### [The problem]
Copy the lines below word for word, keeping every character and line break unchanged.

### [Records shown]
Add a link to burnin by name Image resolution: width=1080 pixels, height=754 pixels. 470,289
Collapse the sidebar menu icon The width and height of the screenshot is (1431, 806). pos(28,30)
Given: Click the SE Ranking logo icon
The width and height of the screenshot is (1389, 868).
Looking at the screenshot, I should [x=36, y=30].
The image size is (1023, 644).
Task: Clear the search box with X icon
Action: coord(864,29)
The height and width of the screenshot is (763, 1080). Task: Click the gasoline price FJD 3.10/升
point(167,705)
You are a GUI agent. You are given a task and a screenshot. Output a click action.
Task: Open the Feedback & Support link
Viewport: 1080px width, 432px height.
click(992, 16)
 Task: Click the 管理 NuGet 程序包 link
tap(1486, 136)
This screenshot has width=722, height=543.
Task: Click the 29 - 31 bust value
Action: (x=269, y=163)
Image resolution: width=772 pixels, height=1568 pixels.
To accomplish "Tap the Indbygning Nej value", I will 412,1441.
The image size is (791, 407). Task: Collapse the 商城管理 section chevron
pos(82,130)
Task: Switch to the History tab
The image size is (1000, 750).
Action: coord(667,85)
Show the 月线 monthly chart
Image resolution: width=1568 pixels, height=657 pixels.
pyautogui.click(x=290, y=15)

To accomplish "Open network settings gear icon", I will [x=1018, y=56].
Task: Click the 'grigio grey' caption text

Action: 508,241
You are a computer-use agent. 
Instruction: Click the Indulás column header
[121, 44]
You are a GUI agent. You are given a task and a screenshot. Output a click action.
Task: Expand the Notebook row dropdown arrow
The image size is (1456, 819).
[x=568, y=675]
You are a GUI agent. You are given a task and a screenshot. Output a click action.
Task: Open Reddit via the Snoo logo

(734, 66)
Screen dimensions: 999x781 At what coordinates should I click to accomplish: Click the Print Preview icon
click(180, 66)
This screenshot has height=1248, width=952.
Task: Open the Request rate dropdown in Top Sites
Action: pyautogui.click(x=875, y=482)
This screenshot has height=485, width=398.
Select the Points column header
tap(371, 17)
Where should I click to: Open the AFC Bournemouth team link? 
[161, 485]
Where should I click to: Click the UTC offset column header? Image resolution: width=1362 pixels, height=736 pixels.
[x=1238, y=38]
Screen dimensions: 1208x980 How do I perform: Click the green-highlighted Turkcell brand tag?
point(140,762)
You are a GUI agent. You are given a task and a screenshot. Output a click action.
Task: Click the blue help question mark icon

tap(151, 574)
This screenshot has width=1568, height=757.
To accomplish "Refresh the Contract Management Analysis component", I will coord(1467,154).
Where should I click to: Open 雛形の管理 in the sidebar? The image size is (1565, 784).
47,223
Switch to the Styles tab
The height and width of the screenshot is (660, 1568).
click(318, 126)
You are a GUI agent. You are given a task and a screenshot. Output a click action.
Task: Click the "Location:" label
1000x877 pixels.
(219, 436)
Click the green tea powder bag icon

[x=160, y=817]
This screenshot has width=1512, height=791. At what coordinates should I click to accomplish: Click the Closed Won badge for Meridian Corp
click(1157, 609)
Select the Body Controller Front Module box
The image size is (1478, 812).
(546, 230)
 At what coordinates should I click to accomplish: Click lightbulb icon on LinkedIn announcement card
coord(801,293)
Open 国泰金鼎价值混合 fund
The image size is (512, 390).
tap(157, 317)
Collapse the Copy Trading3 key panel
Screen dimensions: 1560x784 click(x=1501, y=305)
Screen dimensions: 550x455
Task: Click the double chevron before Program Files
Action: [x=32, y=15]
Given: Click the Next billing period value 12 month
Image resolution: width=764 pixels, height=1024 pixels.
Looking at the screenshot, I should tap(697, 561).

### [Problem solution]
Add a link to burnin by name Image resolution: width=1080 pixels, height=754 pixels. 470,289
Collapse the sidebar menu icon The width and height of the screenshot is (1431, 806). pos(28,30)
Given: Click the SE Ranking logo icon
The width and height of the screenshot is (1389, 868).
Looking at the screenshot, I should [x=36, y=30].
The image size is (1023, 644).
Task: Clear the search box with X icon
Action: coord(864,29)
The height and width of the screenshot is (763, 1080). Task: Click the gasoline price FJD 3.10/升
point(167,705)
You are a GUI agent. You are given a task and a screenshot. Output a click action.
Task: Open the Feedback & Support link
Viewport: 1080px width, 432px height.
click(992, 16)
 Task: Click the 管理 NuGet 程序包 link
tap(1486, 136)
This screenshot has width=722, height=543.
Task: Click the 29 - 31 bust value
Action: (x=269, y=163)
Image resolution: width=772 pixels, height=1568 pixels.
To accomplish "Tap the Indbygning Nej value", I will 412,1441.
The image size is (791, 407). Task: Collapse the 商城管理 section chevron
pos(82,130)
Task: Switch to the History tab
The image size is (1000, 750).
Action: coord(667,85)
Show the 月线 monthly chart
Image resolution: width=1568 pixels, height=657 pixels.
pyautogui.click(x=290, y=15)

To accomplish "Open network settings gear icon", I will [x=1018, y=56].
Task: Click the 'grigio grey' caption text

Action: 508,241
You are a computer-use agent. 
Instruction: Click the Indulás column header
[121, 44]
You are a GUI agent. You are given a task and a screenshot. Output a click action.
Task: Expand the Notebook row dropdown arrow
The image size is (1456, 819).
[x=568, y=675]
You are a GUI agent. You are given a task and a screenshot. Output a click action.
Task: Open Reddit via the Snoo logo

(734, 66)
Screen dimensions: 999x781 At what coordinates should I click to accomplish: Click the Print Preview icon
click(180, 66)
This screenshot has height=1248, width=952.
Task: Open the Request rate dropdown in Top Sites
Action: pyautogui.click(x=875, y=482)
This screenshot has height=485, width=398.
Select the Points column header
tap(371, 17)
Where should I click to: Open the AFC Bournemouth team link? 
[161, 485]
Where should I click to: Click the UTC offset column header? Image resolution: width=1362 pixels, height=736 pixels.
[x=1238, y=38]
Screen dimensions: 1208x980 How do I perform: Click the green-highlighted Turkcell brand tag?
point(140,762)
You are a GUI agent. You are given a task and a screenshot. Output a click action.
Task: Click the blue help question mark icon

tap(151, 574)
This screenshot has width=1568, height=757.
To accomplish "Refresh the Contract Management Analysis component", I will coord(1467,154).
Where should I click to: Open 雛形の管理 in the sidebar? The image size is (1565, 784).
47,223
Switch to the Styles tab
The height and width of the screenshot is (660, 1568).
click(318, 126)
You are a GUI agent. You are given a task and a screenshot. Output a click action.
Task: Click the "Location:" label
1000x877 pixels.
(219, 436)
Click the green tea powder bag icon

[x=160, y=817]
This screenshot has width=1512, height=791. At what coordinates should I click to accomplish: Click the Closed Won badge for Meridian Corp
click(1157, 609)
Select the Body Controller Front Module box
The image size is (1478, 812).
(546, 230)
 At what coordinates should I click to accomplish: Click lightbulb icon on LinkedIn announcement card
coord(801,293)
Open 国泰金鼎价值混合 fund
The image size is (512, 390).
tap(157, 317)
Collapse the Copy Trading3 key panel
Screen dimensions: 1560x784 click(x=1501, y=305)
Screen dimensions: 550x455
Task: Click the double chevron before Program Files
Action: [x=32, y=15]
Given: Click the Next billing period value 12 month
Image resolution: width=764 pixels, height=1024 pixels.
Looking at the screenshot, I should tap(697, 561).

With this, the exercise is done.